Finally, Centre-State coordination can be strengthened. DPI is a national public good, but its benefits are maximized when states build on it with their own applications and services. Budget 2026 rightly emphasizes cooperative federalism, but this should extend to digital infrastructure. States that invest in DPI-compatible systems—in health, education, agriculture, or land records—should be incentivized, because digitalization raises the productivity of every rupee spent on traditional schemes.

The Capex Multiplier

India will, and must, keep building physical infrastructure. The country needs more highways, ports, railways, and power plants. These are essential for growth and employment.

But the next decade’s productivity gains will increasingly come from reducing friction, not just adding assets. DPI reduces friction. It makes payments instant, welfare leak-proof, credit accessible, and commerce seamless. It is the highest-leverage mechanism for improving the efficiency of the entire economy.

Future budgets should stop treating DPI as an accounting footnote. They should start recognizing it for what it is: the country’s most powerful capex multiplier, a bedrock of the Viksit Bharat ambition, and an investment that pays dividends for generations.

Q&A: Unpacking the DPI Argument

Q1: What is Digital Public Infrastructure (DPI), and why is it compared to physical infrastructure like highways?

A: DPI refers to the foundational digital systems that enable economic activity, such as Aadhaar (digital identity), UPI (payments), and account aggregators (data sharing). Like physical highways that connect places, DPI connects people, businesses, and services digitally. But unlike physical infrastructure, DPI exhibits increasing returns to scale—the billionth transaction costs almost nothing to process, yet its benefits can be transformative. It is non-rivalrous and nearly zero-marginal-cost, making it a uniquely powerful form of public investment.

Q2: What evidence supports the claim that DPI has been India’s most productive investment?

A: The evidence is compelling. Government spending on core India Stack components was less than $2 billion over a decade, yet it has facilitated a digital economy valued at over $350 billion. UPI processed 186 billion transactions in FY 2024-25, accounting for nearly half of global real-time payments. Direct Benefit Transfer savings total over ₹3.5 trillion from eliminated leakages. Platforms like ONDC and OCEN are reducing customer acquisition costs for small lenders by 30-40%. These are not marginal gains; they are structural transformations.

* **Data to examine**
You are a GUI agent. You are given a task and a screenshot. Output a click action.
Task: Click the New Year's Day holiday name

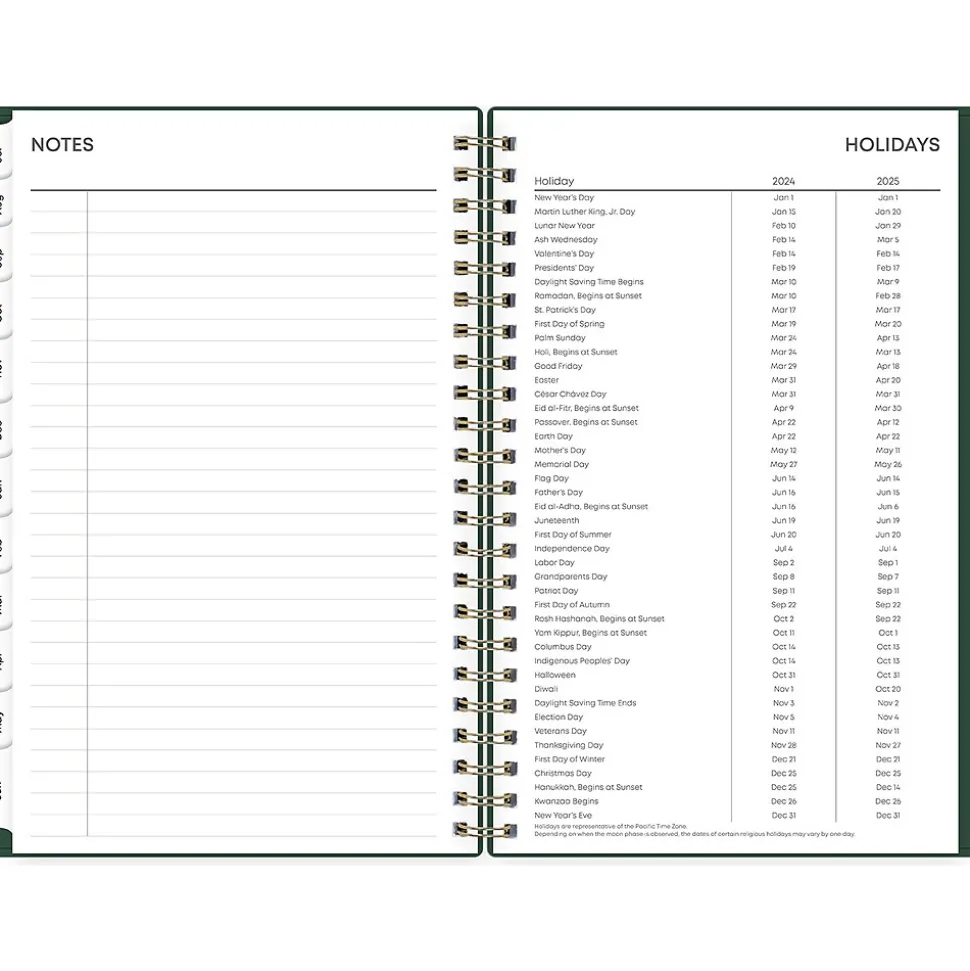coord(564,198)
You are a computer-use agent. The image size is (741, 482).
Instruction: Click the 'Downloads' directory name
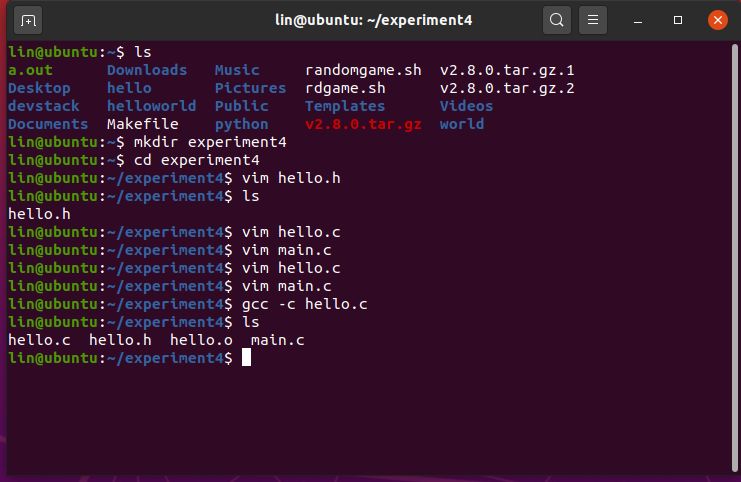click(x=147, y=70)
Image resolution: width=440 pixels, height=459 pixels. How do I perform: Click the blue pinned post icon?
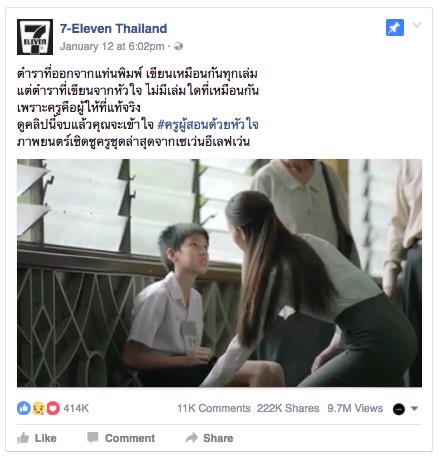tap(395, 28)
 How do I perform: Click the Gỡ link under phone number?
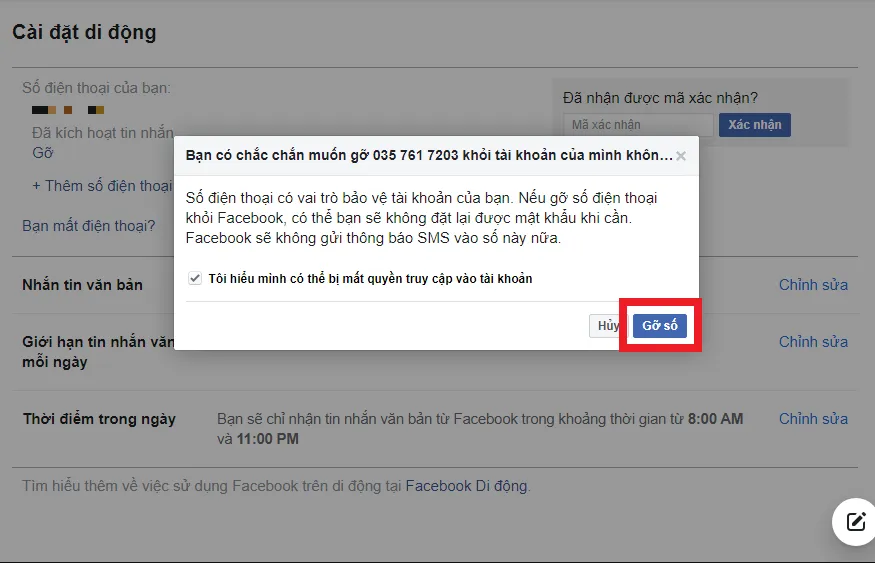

* **Task statement**
Can you return the portion of the digital public infrastructure passage starting with "Q2: What evidence" and going on through "are structural transformations.", copied word for word?

* **Expected answer**
Q2: What evidence supports the claim that DPI has been India’s most productive investment?

A: The evidence is compelling. Government spending on core India Stack components was less than $2 billion over a decade, yet it has facilitated a digital economy valued at over $350 billion. UPI processed 186 billion transactions in FY 2024-25, accounting for nearly half of global real-time payments. Direct Benefit Transfer savings total over ₹3.5 trillion from eliminated leakages. Platforms like ONDC and OCEN are reducing customer acquisition costs for small lenders by 30-40%. These are not marginal gains; they are structural transformations.